Hi,
Help me please figure out the reason for the strange behavior of the app. One of my apps have recently the memory leak. As the investigation showed, this has been happening for a long time but after crash systemd restart it very fast and monitoring does not have time to register the crash and them to inform me. The memory leak looks like as though if his memory someone was limited but is not true because still remains about 2Gb.

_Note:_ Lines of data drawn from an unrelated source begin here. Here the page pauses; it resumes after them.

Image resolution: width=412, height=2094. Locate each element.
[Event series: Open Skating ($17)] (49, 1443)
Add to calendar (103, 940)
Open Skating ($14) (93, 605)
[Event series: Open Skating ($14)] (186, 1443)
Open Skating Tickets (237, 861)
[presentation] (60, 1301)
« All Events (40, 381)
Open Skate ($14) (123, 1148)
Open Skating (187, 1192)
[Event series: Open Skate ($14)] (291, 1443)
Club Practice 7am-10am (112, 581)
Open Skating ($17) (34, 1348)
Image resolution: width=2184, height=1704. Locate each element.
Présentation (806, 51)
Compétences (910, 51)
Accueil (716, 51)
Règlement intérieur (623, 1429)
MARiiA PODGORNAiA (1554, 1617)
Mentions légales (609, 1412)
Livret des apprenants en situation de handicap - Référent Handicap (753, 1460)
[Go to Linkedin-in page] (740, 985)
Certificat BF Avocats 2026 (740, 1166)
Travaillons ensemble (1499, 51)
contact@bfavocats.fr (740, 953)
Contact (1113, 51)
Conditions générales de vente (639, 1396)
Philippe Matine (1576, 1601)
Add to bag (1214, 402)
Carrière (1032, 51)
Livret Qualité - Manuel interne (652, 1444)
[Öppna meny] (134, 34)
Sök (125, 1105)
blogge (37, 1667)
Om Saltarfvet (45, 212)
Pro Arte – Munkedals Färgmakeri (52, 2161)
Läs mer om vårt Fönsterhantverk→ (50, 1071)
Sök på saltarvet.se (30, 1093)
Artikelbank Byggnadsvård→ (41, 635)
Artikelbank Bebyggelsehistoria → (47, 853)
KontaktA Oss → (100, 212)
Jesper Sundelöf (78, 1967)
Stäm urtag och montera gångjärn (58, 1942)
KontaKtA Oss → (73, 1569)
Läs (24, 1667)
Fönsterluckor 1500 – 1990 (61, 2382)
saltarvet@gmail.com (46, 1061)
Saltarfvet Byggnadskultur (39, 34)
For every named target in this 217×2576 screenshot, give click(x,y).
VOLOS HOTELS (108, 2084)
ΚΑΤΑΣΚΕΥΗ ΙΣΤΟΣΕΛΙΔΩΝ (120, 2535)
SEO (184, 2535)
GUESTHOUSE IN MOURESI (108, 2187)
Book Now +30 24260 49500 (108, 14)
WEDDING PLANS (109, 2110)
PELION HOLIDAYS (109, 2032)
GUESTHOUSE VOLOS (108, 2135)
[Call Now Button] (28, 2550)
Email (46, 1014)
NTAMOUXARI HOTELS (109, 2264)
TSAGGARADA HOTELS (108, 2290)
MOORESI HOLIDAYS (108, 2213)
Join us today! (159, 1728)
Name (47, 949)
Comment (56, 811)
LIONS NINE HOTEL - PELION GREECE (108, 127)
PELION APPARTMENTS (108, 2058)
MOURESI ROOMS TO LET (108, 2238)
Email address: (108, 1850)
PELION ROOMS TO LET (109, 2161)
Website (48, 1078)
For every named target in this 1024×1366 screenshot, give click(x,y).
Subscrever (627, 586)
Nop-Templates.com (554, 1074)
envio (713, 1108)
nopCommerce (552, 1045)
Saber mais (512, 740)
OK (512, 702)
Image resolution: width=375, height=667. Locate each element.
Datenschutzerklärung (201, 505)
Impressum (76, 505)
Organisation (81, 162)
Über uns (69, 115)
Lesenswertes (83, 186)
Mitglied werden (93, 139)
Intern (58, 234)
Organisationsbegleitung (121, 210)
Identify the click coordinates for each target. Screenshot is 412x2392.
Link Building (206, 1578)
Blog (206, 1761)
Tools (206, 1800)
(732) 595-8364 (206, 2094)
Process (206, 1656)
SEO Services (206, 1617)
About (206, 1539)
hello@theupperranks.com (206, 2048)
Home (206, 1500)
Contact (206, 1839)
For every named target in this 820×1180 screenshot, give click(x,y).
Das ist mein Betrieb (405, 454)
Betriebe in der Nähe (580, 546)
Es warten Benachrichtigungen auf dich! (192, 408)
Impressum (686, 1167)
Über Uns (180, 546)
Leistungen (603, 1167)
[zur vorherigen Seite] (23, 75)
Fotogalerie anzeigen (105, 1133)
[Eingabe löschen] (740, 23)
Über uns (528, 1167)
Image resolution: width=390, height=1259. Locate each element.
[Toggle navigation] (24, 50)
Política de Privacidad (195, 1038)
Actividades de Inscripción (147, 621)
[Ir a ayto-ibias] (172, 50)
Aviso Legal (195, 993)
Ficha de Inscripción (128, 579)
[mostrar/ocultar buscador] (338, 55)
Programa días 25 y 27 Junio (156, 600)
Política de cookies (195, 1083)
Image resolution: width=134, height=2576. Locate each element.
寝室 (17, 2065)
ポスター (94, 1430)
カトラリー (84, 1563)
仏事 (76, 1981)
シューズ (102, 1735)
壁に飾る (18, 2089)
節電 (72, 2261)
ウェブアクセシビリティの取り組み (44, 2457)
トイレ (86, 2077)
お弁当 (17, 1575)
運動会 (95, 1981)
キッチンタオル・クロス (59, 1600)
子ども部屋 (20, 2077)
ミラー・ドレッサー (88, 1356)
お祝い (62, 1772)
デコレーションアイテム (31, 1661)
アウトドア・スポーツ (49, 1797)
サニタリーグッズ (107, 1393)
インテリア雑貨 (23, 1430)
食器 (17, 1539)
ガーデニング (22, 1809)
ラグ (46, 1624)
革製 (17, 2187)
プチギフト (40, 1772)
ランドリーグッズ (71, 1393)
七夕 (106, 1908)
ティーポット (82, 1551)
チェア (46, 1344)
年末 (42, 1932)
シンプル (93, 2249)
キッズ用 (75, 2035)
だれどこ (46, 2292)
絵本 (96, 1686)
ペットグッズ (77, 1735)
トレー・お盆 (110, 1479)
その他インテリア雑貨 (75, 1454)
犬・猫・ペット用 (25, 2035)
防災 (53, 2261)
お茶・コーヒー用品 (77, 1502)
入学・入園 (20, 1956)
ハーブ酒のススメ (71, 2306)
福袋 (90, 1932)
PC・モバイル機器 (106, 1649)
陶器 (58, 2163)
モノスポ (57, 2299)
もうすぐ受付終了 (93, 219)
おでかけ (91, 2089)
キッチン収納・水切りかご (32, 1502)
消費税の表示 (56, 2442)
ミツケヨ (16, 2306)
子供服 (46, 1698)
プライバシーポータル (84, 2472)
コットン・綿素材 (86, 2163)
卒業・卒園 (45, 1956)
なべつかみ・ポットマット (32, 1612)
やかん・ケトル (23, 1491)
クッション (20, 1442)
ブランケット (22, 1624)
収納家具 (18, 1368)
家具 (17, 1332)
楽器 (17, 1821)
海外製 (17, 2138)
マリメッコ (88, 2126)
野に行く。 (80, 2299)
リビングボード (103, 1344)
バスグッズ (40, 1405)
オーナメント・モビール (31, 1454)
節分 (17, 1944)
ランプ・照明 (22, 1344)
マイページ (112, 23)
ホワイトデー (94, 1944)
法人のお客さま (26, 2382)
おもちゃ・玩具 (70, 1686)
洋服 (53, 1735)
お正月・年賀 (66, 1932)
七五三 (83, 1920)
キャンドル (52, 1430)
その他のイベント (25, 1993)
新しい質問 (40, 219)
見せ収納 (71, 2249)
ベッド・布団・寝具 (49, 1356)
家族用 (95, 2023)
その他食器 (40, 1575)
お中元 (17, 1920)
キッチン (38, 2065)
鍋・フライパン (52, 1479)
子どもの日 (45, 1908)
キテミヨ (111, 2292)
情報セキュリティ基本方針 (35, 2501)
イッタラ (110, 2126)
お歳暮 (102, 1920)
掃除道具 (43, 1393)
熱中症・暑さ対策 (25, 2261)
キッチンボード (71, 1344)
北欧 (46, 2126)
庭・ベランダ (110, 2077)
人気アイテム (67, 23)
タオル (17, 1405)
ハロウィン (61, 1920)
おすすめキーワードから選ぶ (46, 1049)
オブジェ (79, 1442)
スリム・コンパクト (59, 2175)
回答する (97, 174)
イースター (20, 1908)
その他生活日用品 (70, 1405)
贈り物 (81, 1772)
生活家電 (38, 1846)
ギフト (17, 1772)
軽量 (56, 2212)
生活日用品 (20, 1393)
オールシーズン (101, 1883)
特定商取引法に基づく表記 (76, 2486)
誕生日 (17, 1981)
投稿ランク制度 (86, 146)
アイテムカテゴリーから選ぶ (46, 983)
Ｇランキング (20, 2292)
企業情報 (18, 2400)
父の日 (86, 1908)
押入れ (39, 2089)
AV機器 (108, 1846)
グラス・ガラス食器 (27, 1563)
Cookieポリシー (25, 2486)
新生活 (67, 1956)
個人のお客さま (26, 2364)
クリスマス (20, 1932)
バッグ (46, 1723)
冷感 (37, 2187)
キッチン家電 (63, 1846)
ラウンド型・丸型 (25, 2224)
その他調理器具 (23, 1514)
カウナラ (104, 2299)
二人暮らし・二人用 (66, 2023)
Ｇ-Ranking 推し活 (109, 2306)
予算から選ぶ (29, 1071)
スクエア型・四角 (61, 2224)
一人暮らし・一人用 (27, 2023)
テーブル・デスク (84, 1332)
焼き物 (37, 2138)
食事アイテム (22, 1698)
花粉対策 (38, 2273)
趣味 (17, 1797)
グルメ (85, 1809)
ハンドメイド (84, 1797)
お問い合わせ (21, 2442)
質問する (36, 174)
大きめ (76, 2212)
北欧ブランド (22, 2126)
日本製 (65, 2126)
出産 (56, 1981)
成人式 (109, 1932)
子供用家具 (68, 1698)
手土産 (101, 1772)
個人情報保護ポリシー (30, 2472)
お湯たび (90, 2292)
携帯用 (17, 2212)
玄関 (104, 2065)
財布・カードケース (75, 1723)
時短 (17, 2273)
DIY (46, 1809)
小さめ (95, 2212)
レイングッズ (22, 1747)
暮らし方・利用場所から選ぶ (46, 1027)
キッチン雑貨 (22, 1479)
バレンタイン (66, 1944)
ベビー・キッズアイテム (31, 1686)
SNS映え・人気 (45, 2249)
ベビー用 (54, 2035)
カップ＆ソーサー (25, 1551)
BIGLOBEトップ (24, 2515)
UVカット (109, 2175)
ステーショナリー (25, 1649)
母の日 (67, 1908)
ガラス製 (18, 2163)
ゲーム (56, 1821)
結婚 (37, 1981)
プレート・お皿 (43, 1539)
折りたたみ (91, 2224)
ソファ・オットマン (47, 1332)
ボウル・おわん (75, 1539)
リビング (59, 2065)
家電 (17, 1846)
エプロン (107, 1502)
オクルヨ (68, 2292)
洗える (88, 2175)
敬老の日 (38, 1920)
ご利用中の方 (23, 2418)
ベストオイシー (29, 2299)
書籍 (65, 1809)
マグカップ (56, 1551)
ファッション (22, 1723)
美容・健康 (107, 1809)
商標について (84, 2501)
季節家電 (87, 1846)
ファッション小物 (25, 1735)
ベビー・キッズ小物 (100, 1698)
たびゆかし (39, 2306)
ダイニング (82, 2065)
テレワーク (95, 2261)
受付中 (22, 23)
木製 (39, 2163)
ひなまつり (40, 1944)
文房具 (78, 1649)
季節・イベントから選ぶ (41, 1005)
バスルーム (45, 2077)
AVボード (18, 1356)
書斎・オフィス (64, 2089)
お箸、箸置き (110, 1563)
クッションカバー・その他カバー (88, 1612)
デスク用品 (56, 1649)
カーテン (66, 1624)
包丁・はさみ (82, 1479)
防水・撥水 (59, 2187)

Log show the common message without additional info:
[...]
Unhandled exception in spawn: Error while flushing data to the client (HTTP::Server::ClientEr
from ???
Caused by: Error writing to socket: Broken pipe (IO::Error)
from ???
Unhandled exception in spawn: Error while flushing data to the client (HTTP::Server::ClientEr
[...]
System logs contain a bit more information:
Aug 29 11:50:03 host-02 hermes[3673]: mmap(PROT_NONE) failed
Aug 29 11:50:36 host-02 systemd[1]: dispatcher.service: Main process exited, code=dumped, status=6/ABRT
Aug 29 11:50:36 host-02 systemd[1]: dispatcher.service: Failed with result 'core-dump'.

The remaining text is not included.